(PROBLEM TO WORK ON) The required output is the lines below from the line containing "Image resolution: width=945" to the line containing "Task: Toggle visibility", inclusive, retyped exactly. No other lines belong in it.

Data entries
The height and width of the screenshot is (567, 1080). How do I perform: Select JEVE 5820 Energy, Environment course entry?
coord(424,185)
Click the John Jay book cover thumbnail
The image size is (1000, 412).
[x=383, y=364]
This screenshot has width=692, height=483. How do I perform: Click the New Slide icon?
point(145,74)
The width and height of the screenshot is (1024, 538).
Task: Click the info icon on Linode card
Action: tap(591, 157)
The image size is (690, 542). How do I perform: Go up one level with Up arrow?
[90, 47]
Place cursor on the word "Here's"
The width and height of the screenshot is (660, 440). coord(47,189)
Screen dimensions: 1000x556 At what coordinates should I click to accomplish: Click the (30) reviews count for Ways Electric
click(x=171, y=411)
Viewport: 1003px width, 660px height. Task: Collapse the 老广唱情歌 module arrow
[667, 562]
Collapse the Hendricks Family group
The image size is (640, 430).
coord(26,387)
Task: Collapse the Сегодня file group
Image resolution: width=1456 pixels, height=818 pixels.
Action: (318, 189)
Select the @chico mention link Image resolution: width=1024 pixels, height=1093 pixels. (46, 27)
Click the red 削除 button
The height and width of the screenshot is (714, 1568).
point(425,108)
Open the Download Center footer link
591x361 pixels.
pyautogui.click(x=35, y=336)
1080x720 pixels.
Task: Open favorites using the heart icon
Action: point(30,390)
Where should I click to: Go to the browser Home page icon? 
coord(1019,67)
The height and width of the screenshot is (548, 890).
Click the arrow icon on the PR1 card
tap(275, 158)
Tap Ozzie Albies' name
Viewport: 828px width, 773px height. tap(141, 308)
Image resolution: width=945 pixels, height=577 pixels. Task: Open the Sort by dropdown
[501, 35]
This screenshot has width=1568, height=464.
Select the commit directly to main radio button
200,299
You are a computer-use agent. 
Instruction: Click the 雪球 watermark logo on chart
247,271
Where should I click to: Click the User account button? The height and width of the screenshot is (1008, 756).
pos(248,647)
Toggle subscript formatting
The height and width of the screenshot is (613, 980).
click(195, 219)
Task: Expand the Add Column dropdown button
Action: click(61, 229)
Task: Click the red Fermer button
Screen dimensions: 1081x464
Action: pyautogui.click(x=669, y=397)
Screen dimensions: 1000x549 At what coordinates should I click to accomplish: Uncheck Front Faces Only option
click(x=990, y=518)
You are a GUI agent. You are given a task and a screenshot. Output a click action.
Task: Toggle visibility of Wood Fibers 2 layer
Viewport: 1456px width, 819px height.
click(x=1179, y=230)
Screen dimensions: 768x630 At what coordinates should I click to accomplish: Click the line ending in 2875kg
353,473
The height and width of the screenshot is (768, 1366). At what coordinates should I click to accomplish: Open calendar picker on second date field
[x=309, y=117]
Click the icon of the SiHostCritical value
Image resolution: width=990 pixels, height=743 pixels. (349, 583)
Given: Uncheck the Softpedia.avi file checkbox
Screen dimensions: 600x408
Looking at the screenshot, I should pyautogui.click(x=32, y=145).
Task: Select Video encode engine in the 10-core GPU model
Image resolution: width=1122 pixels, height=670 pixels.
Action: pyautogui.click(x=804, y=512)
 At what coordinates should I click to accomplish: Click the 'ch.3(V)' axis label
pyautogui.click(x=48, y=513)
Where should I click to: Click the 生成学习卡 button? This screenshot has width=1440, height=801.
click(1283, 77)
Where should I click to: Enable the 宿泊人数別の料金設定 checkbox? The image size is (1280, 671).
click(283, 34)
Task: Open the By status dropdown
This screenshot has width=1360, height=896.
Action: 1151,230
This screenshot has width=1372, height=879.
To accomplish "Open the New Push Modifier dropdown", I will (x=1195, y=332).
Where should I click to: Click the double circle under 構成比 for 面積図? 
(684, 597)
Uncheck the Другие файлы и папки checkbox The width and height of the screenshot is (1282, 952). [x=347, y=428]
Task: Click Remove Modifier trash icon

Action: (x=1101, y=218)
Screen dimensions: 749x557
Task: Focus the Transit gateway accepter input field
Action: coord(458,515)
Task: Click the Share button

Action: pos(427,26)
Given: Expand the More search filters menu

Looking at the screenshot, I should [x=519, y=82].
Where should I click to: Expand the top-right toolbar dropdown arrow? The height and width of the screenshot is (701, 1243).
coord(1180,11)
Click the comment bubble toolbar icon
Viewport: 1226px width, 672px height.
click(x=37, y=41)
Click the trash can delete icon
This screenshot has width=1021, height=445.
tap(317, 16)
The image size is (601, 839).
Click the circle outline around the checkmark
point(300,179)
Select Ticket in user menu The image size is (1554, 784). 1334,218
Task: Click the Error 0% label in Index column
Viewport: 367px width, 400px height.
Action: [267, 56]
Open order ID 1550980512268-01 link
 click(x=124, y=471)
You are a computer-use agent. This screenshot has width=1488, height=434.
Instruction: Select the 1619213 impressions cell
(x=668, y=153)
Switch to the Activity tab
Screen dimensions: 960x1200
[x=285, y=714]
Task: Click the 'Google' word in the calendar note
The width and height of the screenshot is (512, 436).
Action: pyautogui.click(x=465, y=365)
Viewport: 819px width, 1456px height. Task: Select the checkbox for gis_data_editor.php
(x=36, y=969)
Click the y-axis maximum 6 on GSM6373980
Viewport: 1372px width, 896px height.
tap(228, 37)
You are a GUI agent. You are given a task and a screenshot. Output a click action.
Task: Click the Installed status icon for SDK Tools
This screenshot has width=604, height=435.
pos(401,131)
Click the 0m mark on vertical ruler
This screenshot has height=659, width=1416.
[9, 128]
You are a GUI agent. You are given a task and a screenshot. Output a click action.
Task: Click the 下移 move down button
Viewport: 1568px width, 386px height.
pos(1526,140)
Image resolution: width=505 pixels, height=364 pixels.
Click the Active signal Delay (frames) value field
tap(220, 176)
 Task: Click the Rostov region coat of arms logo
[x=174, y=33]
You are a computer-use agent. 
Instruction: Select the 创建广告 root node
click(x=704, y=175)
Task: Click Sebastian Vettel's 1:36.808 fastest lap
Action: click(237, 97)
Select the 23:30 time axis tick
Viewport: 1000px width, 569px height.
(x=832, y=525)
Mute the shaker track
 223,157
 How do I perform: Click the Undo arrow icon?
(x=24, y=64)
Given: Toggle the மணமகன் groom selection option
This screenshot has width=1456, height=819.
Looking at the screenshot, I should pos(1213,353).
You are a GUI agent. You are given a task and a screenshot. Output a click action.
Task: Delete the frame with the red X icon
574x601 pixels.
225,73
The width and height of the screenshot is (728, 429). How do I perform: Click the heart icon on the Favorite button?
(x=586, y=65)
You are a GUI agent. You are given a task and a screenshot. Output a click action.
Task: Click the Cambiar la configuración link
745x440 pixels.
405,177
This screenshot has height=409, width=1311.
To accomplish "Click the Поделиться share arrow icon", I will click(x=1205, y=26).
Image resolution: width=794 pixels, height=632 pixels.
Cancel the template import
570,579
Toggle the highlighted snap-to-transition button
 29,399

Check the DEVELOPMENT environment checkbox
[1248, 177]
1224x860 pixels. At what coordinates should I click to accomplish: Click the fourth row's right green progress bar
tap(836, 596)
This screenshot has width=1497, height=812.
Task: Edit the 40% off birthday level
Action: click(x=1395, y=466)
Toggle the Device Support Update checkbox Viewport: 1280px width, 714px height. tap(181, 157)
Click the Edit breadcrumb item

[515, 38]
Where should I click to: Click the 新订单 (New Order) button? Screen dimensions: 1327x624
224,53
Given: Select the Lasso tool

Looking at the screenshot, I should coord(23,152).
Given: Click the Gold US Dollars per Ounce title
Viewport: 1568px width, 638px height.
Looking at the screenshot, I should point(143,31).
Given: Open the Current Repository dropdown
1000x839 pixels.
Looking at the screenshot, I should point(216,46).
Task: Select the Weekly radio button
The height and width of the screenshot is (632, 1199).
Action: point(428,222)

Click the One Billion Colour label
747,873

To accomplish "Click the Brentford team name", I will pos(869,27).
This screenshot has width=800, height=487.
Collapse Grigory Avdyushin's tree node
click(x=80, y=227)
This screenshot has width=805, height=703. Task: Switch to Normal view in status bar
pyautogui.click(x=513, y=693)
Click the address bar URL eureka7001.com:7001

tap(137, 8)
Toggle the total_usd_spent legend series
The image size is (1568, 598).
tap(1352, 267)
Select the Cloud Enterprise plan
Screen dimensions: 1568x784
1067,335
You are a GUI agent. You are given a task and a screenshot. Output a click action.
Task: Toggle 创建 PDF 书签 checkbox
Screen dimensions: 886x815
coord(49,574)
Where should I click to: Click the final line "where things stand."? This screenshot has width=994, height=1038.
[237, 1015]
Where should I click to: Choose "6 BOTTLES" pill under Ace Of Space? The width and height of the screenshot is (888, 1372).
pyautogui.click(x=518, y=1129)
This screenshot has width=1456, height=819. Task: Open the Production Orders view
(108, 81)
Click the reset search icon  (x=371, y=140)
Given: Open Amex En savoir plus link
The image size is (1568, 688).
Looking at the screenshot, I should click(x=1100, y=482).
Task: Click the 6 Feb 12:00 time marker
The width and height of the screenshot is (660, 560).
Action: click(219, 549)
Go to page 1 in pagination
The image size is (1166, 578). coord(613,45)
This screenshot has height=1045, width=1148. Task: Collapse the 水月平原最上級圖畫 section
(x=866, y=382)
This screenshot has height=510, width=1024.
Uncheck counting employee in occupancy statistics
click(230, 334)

(YOUR SOLUTION)
Image resolution: width=945 pixels, height=577 pixels. Task: Open the Sort by dropdown
[501, 35]
This screenshot has width=1568, height=464.
Select the commit directly to main radio button
200,299
You are a computer-use agent. 
Instruction: Click the 雪球 watermark logo on chart
247,271
Where should I click to: Click the User account button? The height and width of the screenshot is (1008, 756).
pos(248,647)
Toggle subscript formatting
The height and width of the screenshot is (613, 980).
click(195, 219)
Task: Expand the Add Column dropdown button
Action: click(61, 229)
Task: Click the red Fermer button
Screen dimensions: 1081x464
Action: pyautogui.click(x=669, y=397)
Screen dimensions: 1000x549 At what coordinates should I click to accomplish: Uncheck Front Faces Only option
click(x=990, y=518)
You are a GUI agent. You are given a task and a screenshot. Output a click action.
Task: Toggle visibility of Wood Fibers 2 layer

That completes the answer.